A dear friend, who lives close by, invited me to come and pick mulberries. Her tree is enormous and it is loaded with sweet berries this year! I came home with about a gallon of berries. I decided to make jam, and looked in my cookbooks, but couldn't find a recipe. I looked online and the information I found was all so contradictory that I decided to make up my own recipe from what I had read. So, here goes...
Mulberry Jam
Before you begin, gather your jars, lids, rings, cloth for wiping jar rims. Wash the jars and have them sitting on a cookie sheet in a 225 F oven. Pour boiling water over your lids and let them sit until you are ready to use them. Then...
1. Pour berries into a colander and rinse well and let drain.
2. Spread the berries out on some sort of tray and check for stowaways (i.e. bugs)
3. Quickly crush the berries in a food processor. You can use a potato masher, but the processor works much better.
4. Measure the crushed berries. In my batch, I used 8 cups.
5. For each cup of crushed mulberries, add 1 cup of sugar. It took 4 pounds of sugar for my batch.
6. Add 1/4 cup lemon juice and 1/4 teaspoon of freshly ground nutmeg (for this amount of berries.)
7. Stir and bring to a boil and simmer until the mixture reaches 220 degrees F on a candy thermometer.
8. Skim off the "foam" that rises to the surface as best you can before it is fully cooked.
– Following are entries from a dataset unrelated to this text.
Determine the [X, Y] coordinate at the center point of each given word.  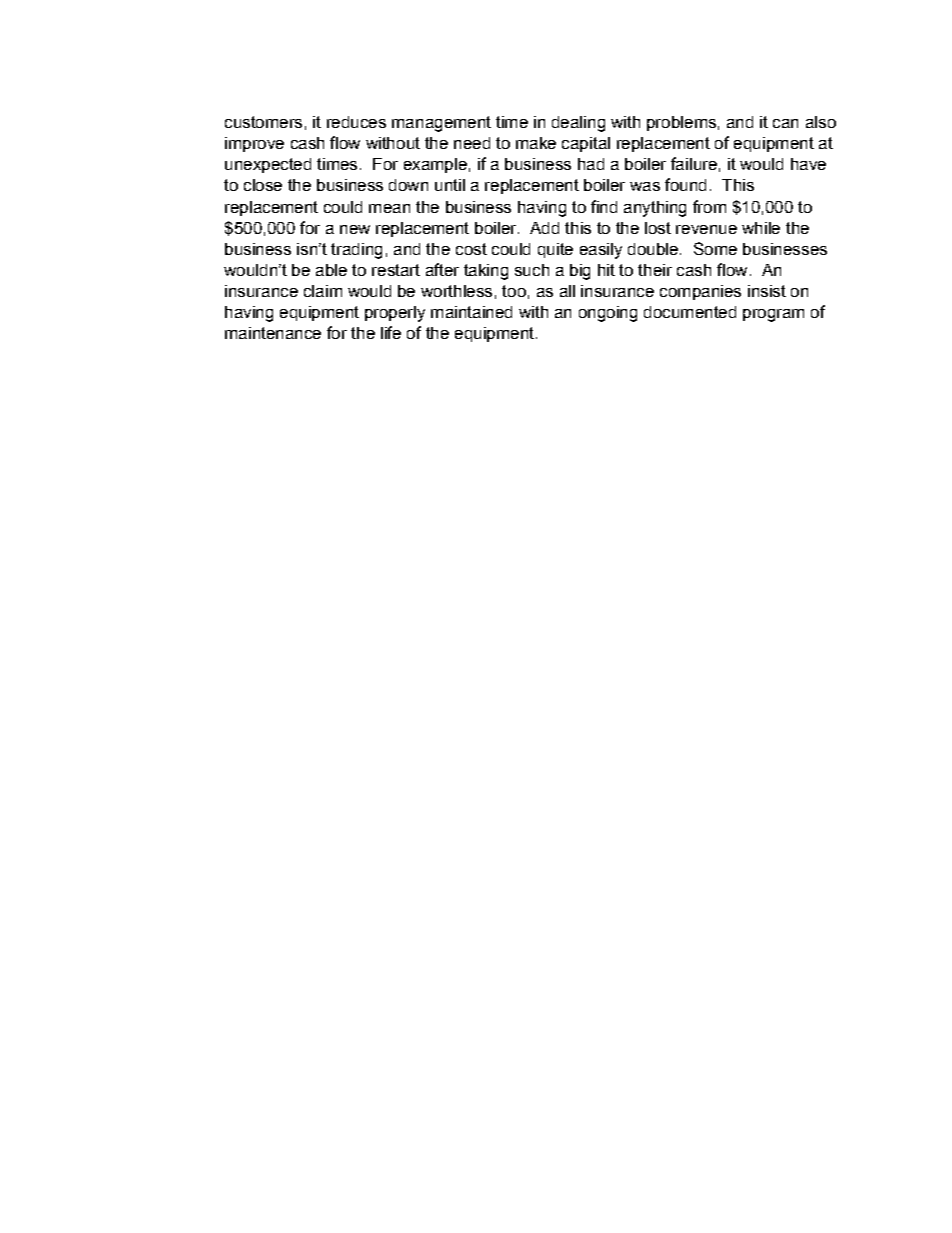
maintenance [273, 333]
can [785, 123]
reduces [356, 122]
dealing [578, 124]
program [773, 315]
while [761, 228]
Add [544, 228]
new [355, 229]
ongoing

9. Ladle into sterilized jars leaving 1/8 to 1/4 inch head space. Carefully wipe the jar rims. Put on the lids and rings and tighten finger tight.
10. Turn the filled jars upside-down and leave them like that for 2 minutes.
11. Turn them right side up and allow to cool. That's it!
I know this is not the approved method... that is, I didn't process in a water bath canner. My experience has been that if I work quickly, and have everything sterile, my jam does not get moldy. It really is delicious, and mulberries are
incredibly nutritious, being rich in vitamins, minerals and the important phyto-nutrients.